### ASSIGNMENT
Apart from the images, output the data below exactly.

### MATERIAL FOR THE TASK
———

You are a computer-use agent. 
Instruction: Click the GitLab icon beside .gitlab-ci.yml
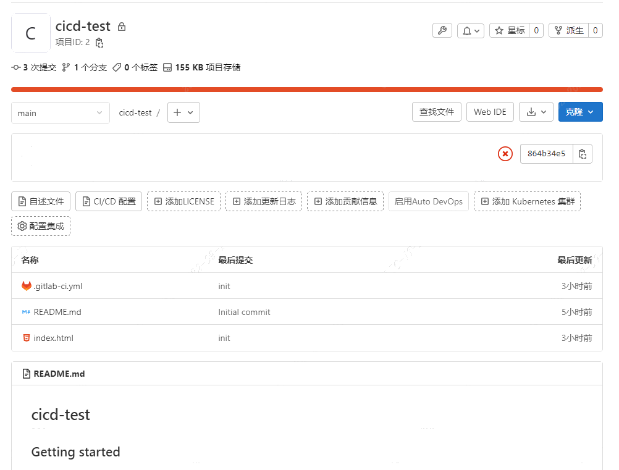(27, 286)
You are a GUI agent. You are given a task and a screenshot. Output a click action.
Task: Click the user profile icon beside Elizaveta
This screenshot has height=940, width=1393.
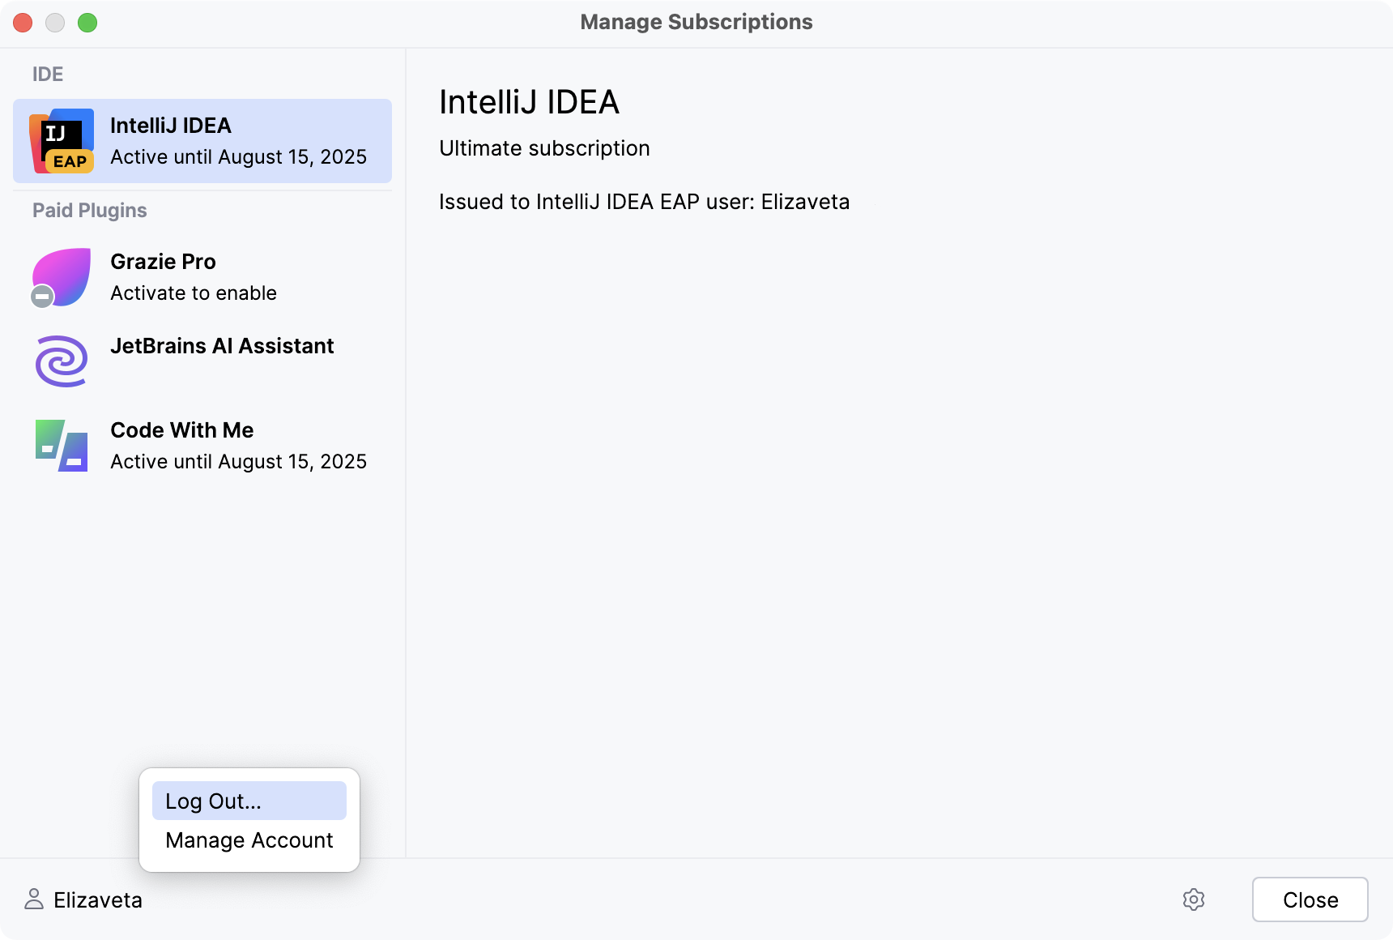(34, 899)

———

### TASK RESPONSE
You are a computer-use agent. 
Instruction: Click the GitLab icon beside .gitlab-ci.yml
(27, 286)
You are a GUI agent. You are given a task and a screenshot. Output a click action.
Task: Click the user profile icon beside Elizaveta
This screenshot has height=940, width=1393.
(34, 899)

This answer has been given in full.